'Help to Buy' – should you take the offer?

George Osborne’s £130bn ‘Help to Buy’ scheme is the latest move by the government to get the housing market moving. It may well succeed, but at what future price? Piper Terrett looks at whether it's worth taking the government up on its offer.

George Osborne's £130bn Help to Buy' scheme is the latest move by the government to get the housing market moving. It may well succeed, but at what future price? Although the full details have yet to be disclosed, there are two basic parts to this scheme.

The first is a shared-equity programme, which, for three years from 1 April, will be open to buyers of new-build properties worth up to £600,000. Homebuyers with a 5% deposit could benefit from a government loan for up to 20% of the property's value. That leaves them having to raise just 75% from commercial lenders at what the government hopes will be competitive rates.

For the first five years the government loan will be interest-free; after that buyers will pay an annual fee of 1.75% of the loan, which will increase each year in line with retail price inflation, plus 1%. In exchange for the loan the government gets a 20% stake in the property. This scheme, like the existing NewBuy scheme, is being targeted at first-time buyers, with buy-to-let landlords and second property owners excluded.

The second part of the scheme is a mortgage guarantee, which from January will cover purchases of all property types up to the value of £600,000. The idea is that homebuyers with at least a 5% deposit will be more easily able to secure a loan from participating lenders because the government will guarantee a chunk (up to 15%) of the mortgage. The state will then be liable for some of the losses if the borrower defaults.
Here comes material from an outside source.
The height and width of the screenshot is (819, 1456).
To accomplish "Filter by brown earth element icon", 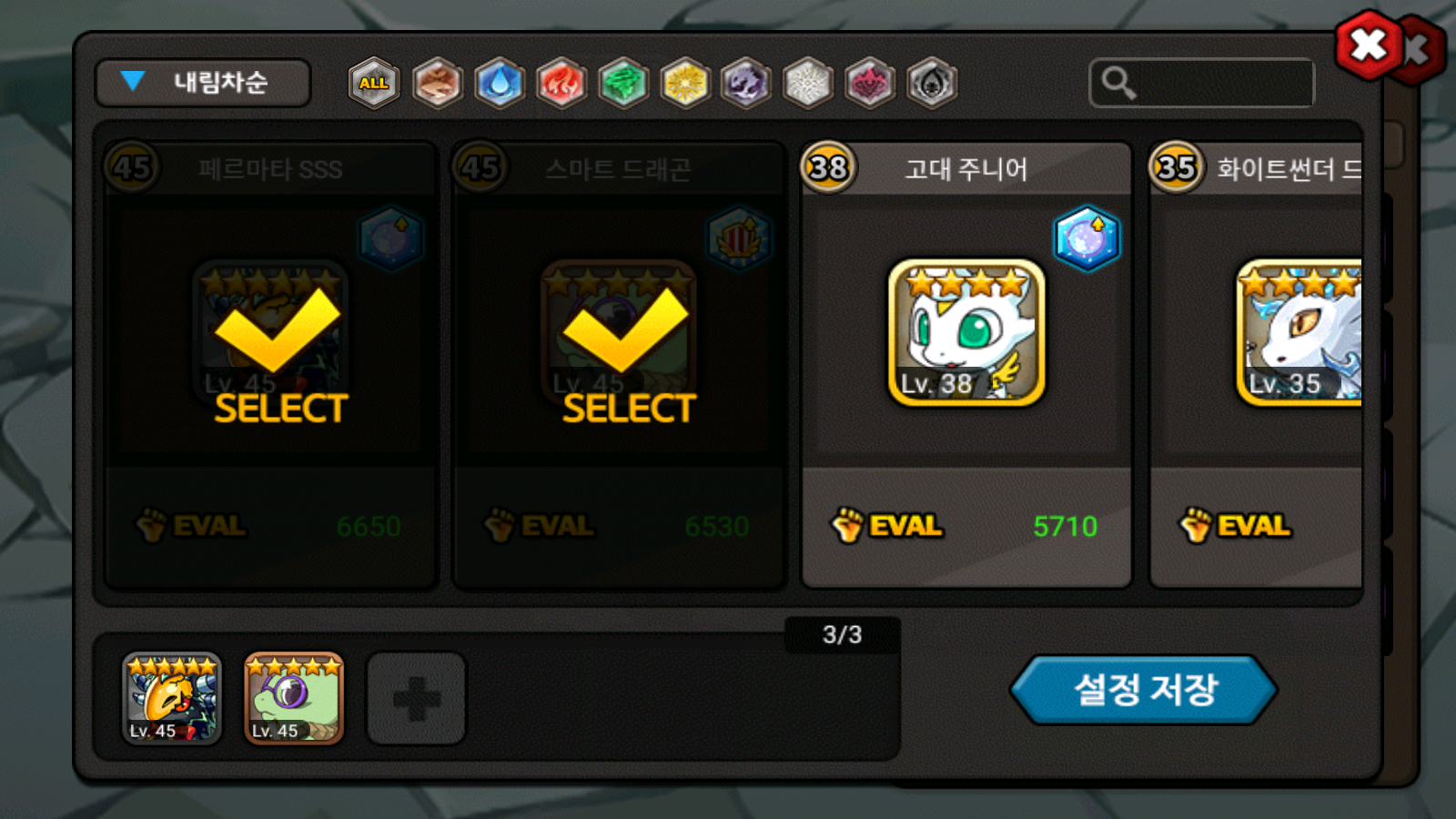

So who will the winners be? Homeowners with small amounts of equity who are struggling to remortgage may find it easier to do so under the mortgage guarantee scheme, as it appears not to exclude remortgaging with a different lender. As for first-time buyers with a decent deposit and a good credit history, there are already good mortgage deals around a two-year fixed rate, for example, can be as low as 1.74%. If you only have a small deposit, both parts of the scheme should open up more deals from lenders.

But that misses the big issue: that the government is trying to encourage buyers to join an already inflated property market. The risk of this scheme providing another short-term boost to house prices is heightened by the lack of incentives on offer to housebuilders to build more houses to meet any extra demand.

As Nick Pearce, director of the Institute of Public Policy Research, notes in The Daily Telegraph, "the housing bubble remains inflated, and subsidising mortgages based on the presumption of rising prices simply props it up further". That's why we see little here to cheer.